Bug #107635 | event scheduler cause error on group replication | ||
---|---|---|---|
Submitted: | 22 Jun 2022 14:47 | Modified: | 15 Jul 2022 19:47 |
Reporter: | lou shuai (OCA) | Email Updates: | |
Status: | Closed | Impact on me: | |
Category: | MySQL Server: Group Replication | Severity: | S1 (Critical) |
Version: | 8.0.* | OS: | Any |
Assigned to: | CPU Architecture: | Any | |
Tags: | Contribution |
[22 Jun 2022 14:47]
lou shuai
[22 Jun 2022 14:53]
lou shuai
patch to fix this bug (*) I confirm the code being submitted is offered under the terms of the OCA, and that I am authorized to contribute it.

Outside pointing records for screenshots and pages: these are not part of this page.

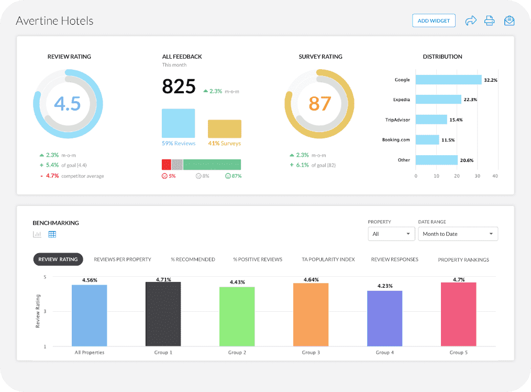Viewport: 531px width, 392px height.
Task: Click the print dashboard icon
Action: [x=490, y=21]
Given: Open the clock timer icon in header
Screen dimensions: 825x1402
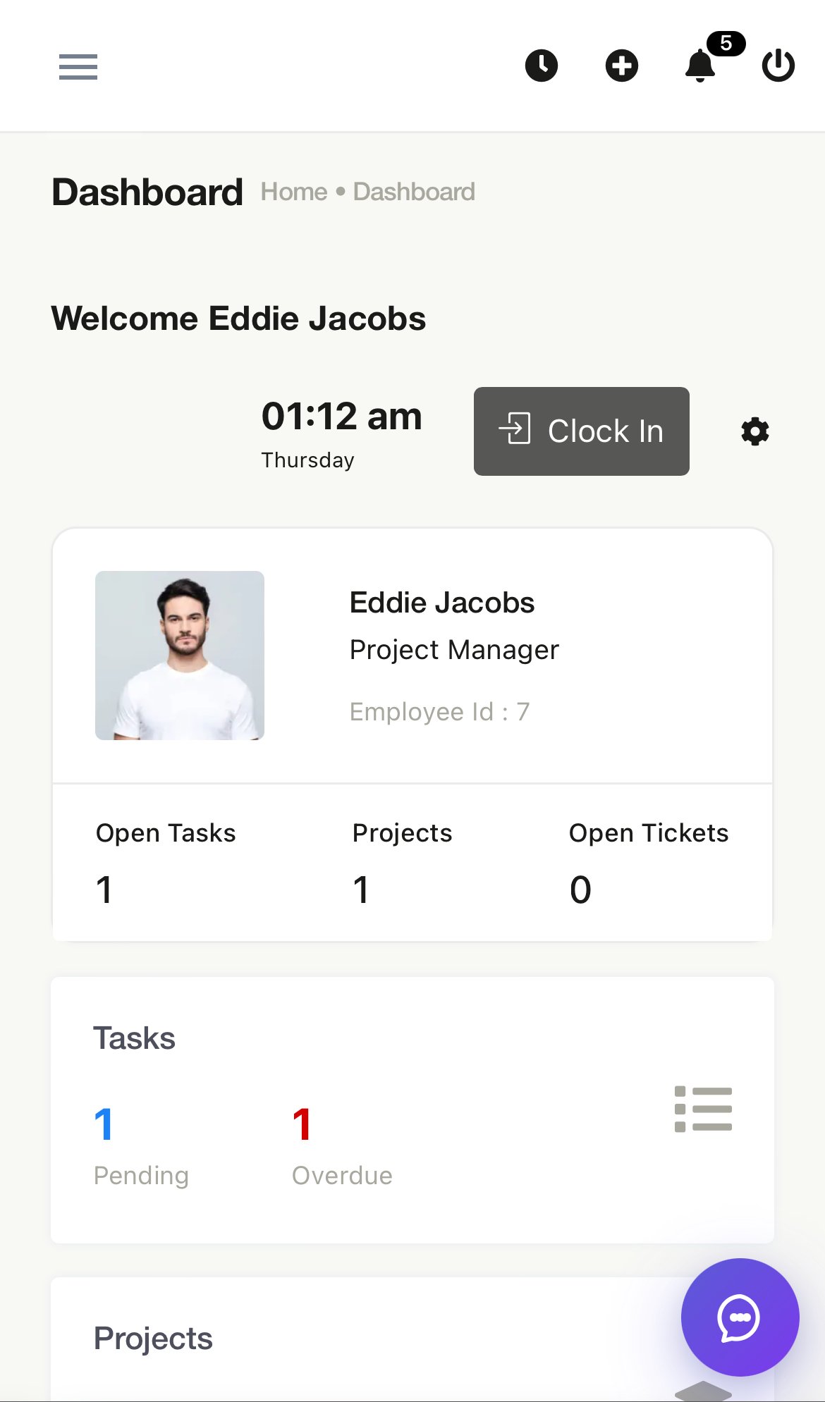Looking at the screenshot, I should click(x=542, y=66).
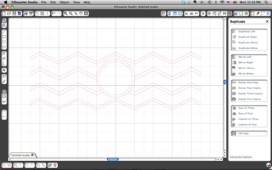
Task: Click the Fill Page button
Action: (x=243, y=134)
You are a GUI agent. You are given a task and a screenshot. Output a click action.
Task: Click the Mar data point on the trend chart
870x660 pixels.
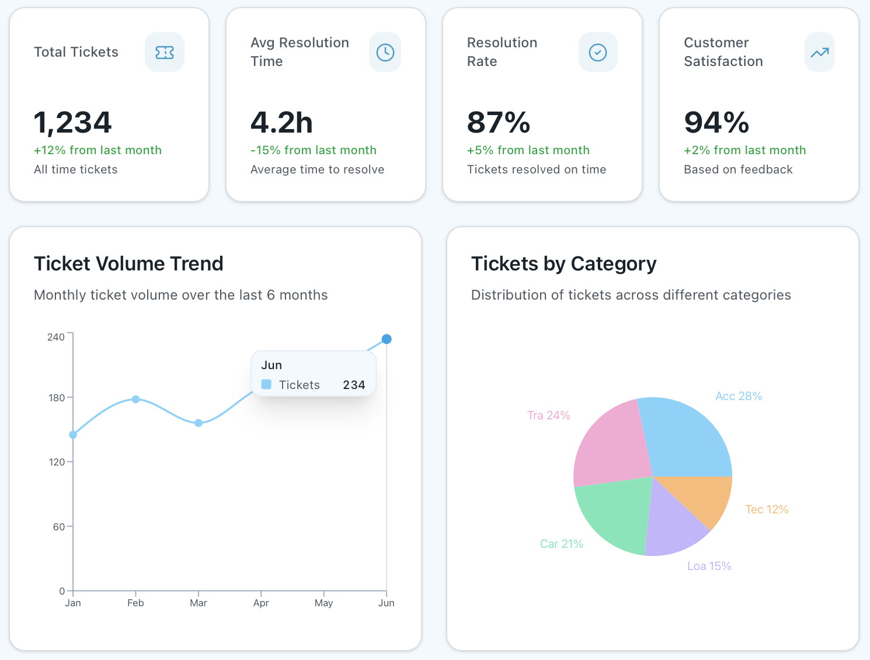pyautogui.click(x=198, y=422)
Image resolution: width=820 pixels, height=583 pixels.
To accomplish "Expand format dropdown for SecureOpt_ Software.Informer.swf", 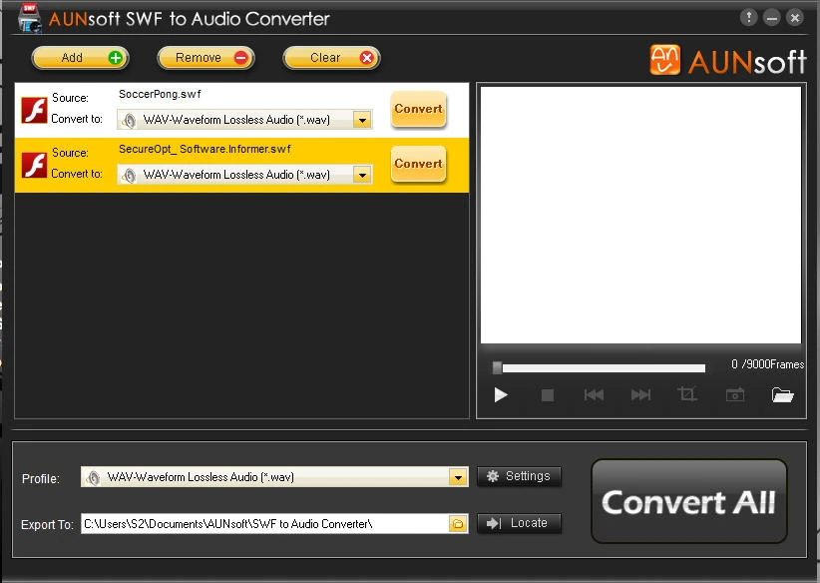I will pos(362,175).
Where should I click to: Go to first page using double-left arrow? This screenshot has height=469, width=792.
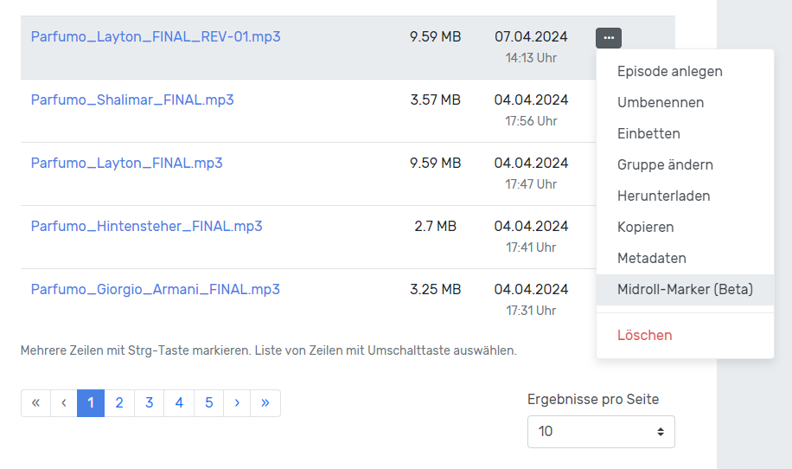35,403
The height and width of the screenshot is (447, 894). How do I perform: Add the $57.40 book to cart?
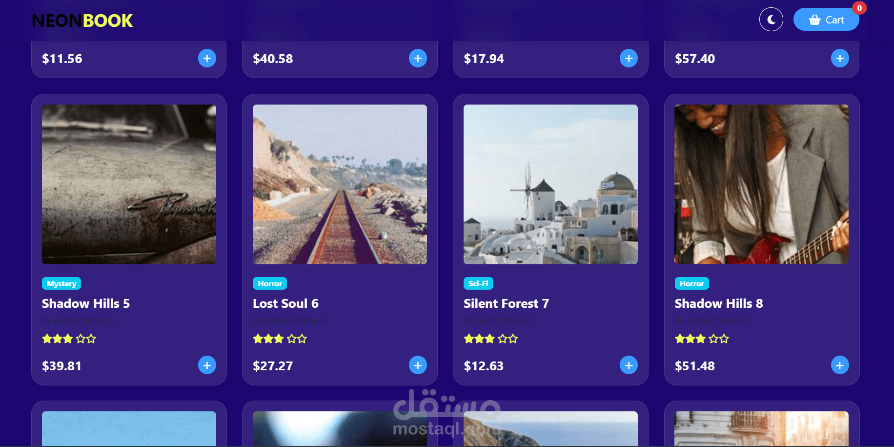(x=840, y=58)

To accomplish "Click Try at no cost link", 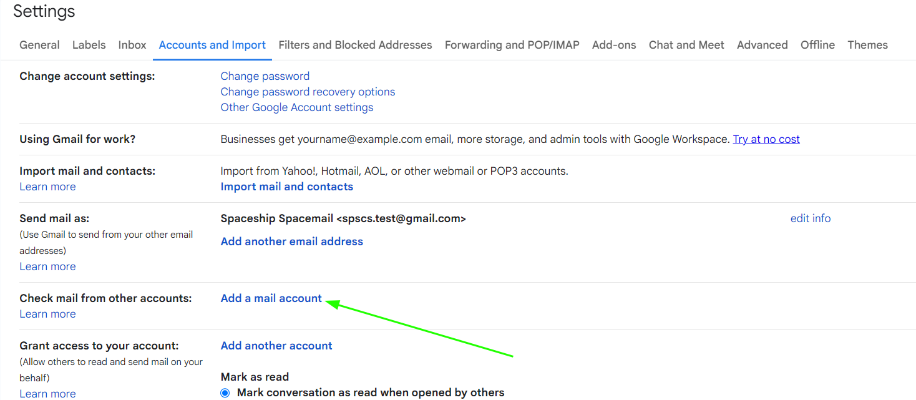I will click(x=766, y=139).
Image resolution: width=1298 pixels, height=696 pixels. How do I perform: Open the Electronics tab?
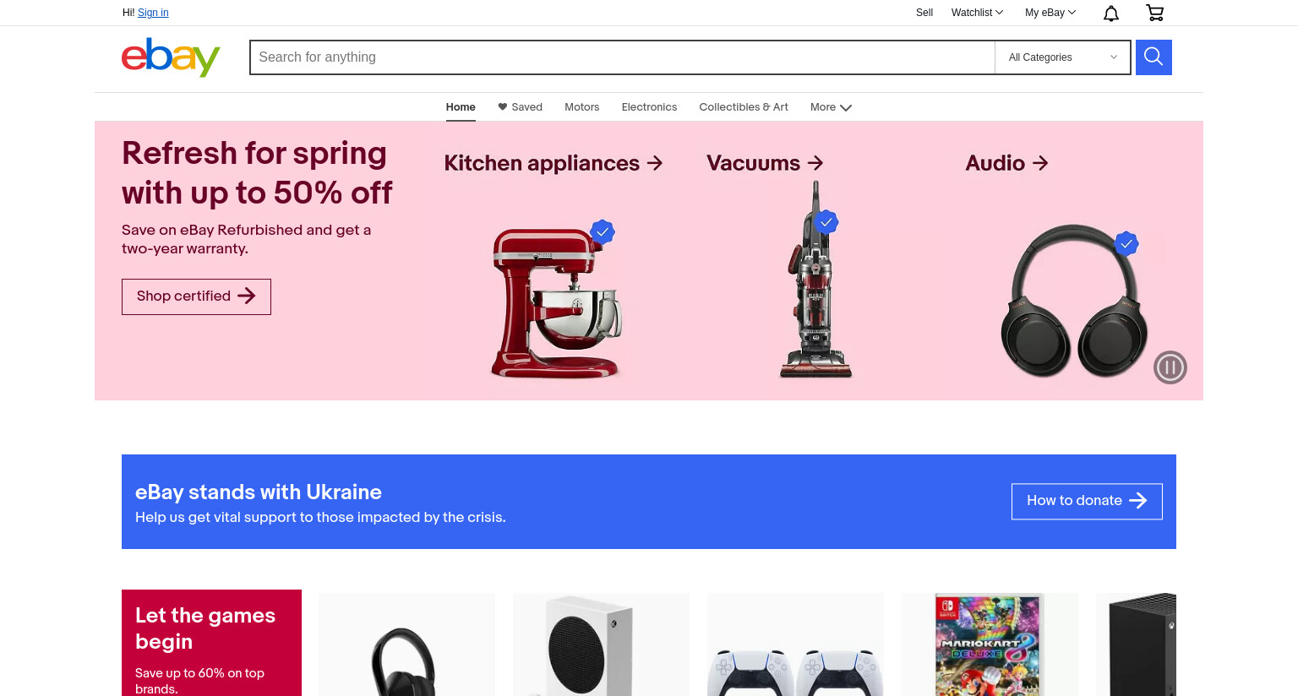tap(649, 107)
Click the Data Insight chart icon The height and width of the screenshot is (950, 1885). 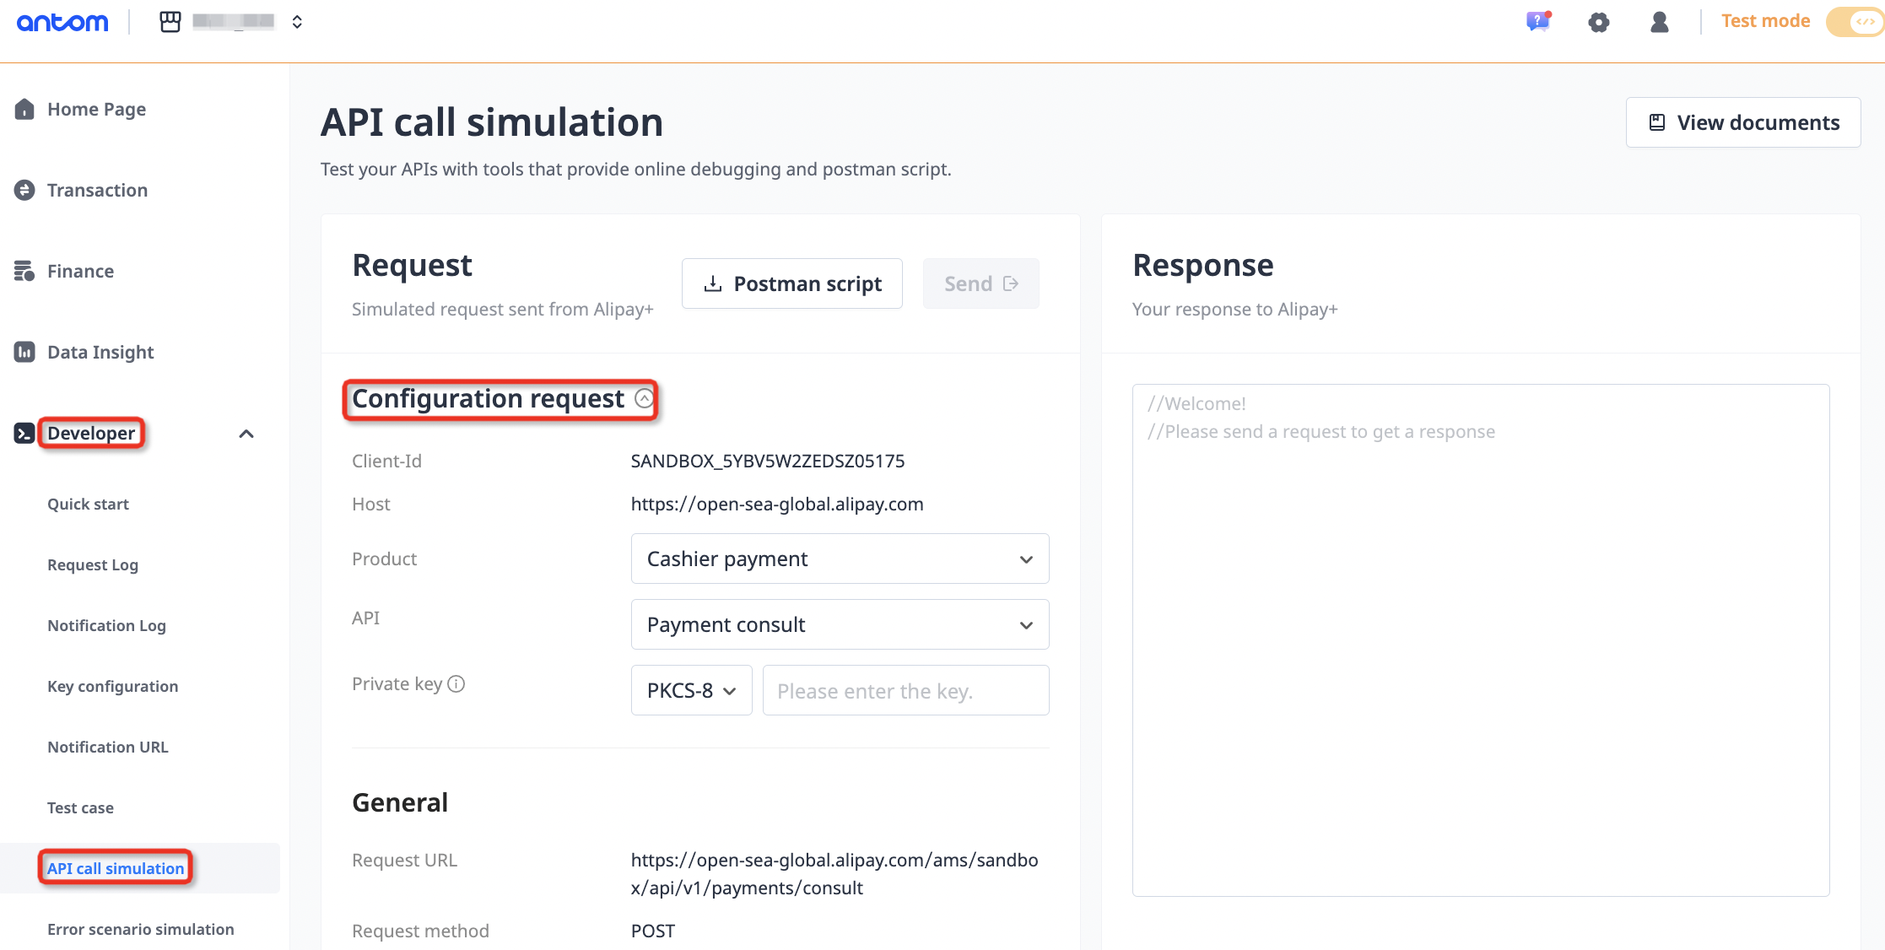[x=24, y=352]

Contribution: 0001-Bug-107635-MGR-Assertion-failure-in-event_scheduler_.patch (application/octet-stream, text), 3.86 KiB.
[23 Jun 2022 6:33]
lou shuai
analyze: trans_commit_stmt return error in recalculate_activation_times function. group_replication_trans_before_commit cause trans_commit_stmt's error. The error code is passed from the applier thread in MGR. ``` #0 0x000056386186e909 in set_transaction_ctx (transaction_termination_ctx=...) at rpl_transaction_ctx.cc:107 #1 0x00007f8e5220afad in Certification_handler::handle_transaction_id (this=..., pevent=..., cont=...) at certification_handler.cc:308 #2 0x00007f8e5220a349 in Certification_handler::handle_event (this=..., pevent=..., cont=...) at certification_handler.cc:127 #3 0x00007f8e5220982a in Event_handler::next (this=..., event=..., continuation=...) at pipeline_interfaces.h:716 #4 0x00007f8e5220f20e in Event_cataloger::handle_event (this=..., pevent=..., cont=...) at event_cataloger.cc:53 #5 0x00007f8e521b7621 in Applier_module::inject_event_into_pipeline (this=..., pevent=..., cont=...) at applier.cc:258 #6 0x00007f8e521b801b in Applier_module::apply_data_packet (this=..., data_packet=..., fde_evt=..., cont=...) at applier.cc:388 #7 0x00007f8e521b8fba in Applier_module::applier_thread_handle (this=...) at applier.cc:613 #8 0x00007f8e521b692e in launch_handler_thread (arg=...) at applier.cc:50 #9 0x00005638634d39df in pfs_spawn_thread (arg=...) at pfs.cc:2899 #10 0x00007f8e8d37efa3 in start_thread (arg=...) at pthread_create.c:486 ``` When try to find the thd in set_transaction_ctx, the daemon event scheduler thd is ignored, so can not find thd, and return ER_NO_SUCH_THREAD. ``` int set_transaction_ctx( Transaction_termination_ctx transaction_termination_ctx) { DBUG_TRACE; DBUG_PRINT("enter", ("thread_id=%lu, rollback_transaction=%d, " "generated_gtid=%d, sidno=%d, gno=%" PRId64, transaction_termination_ctx.m_thread_id, transaction_termination_ctx.m_rollback_transaction, transaction_termination_ctx.m_generated_gtid, transaction_termination_ctx.m_sidno, transaction_termination_ctx.m_gno)); uint error = ER_NO_SUCH_THREAD; Find_thd_with_id find_thd_with_id(transaction_termination_ctx.m_thread_id); THD_ptr thd_ptr = Global_THD_manager::get_instance()->find_thd(&find_thd_with_id); if (thd_ptr) { error = thd_ptr->get_transaction() ->get_rpl_transaction_ctx() ->set_rpl_transaction_ctx(transaction_termination_ctx); } return error; } bool Find_thd_with_id::operator()(THD *thd) { if (thd->get_command() == COM_DAEMON) return false; return (thd->thread_id() == m_thread_id); } ```
[23 Jun 2022 10:12]
MySQL Verification Team
Hello lou shuai, Thank you for the report and contribution. regards, Umesh
[23 Jun 2022 10:37]
lou shuai
Hi Umesh, I saw you change severity to S6, this problem not only happend in DEBUG mode. In release mode, the node will leave the MGR group, and set to read_only. So i think you should change it to a high severity
[23 Jun 2022 11:37]
MySQL Verification Team
Hello lou shuai, Ack, changed the sev. Thank you. Regards, Umesh
[15 Jul 2022 19:47]
Margaret Fisher
Posted by developer: Changelog entry added for MySQL 8.0.31: After checking a transaction commit has no conflicts and is in the correct order, Group Replication reports back to the committing session. When the event scheduler thread was started, Group Replication was not able to find the committing session, resulting in the member entering ERROR state and leaving the group. The procedure to locate the committing session was extended to find daemon threads, as used to start the event scheduler thread. Thanks to Lou Shuai for the contribution.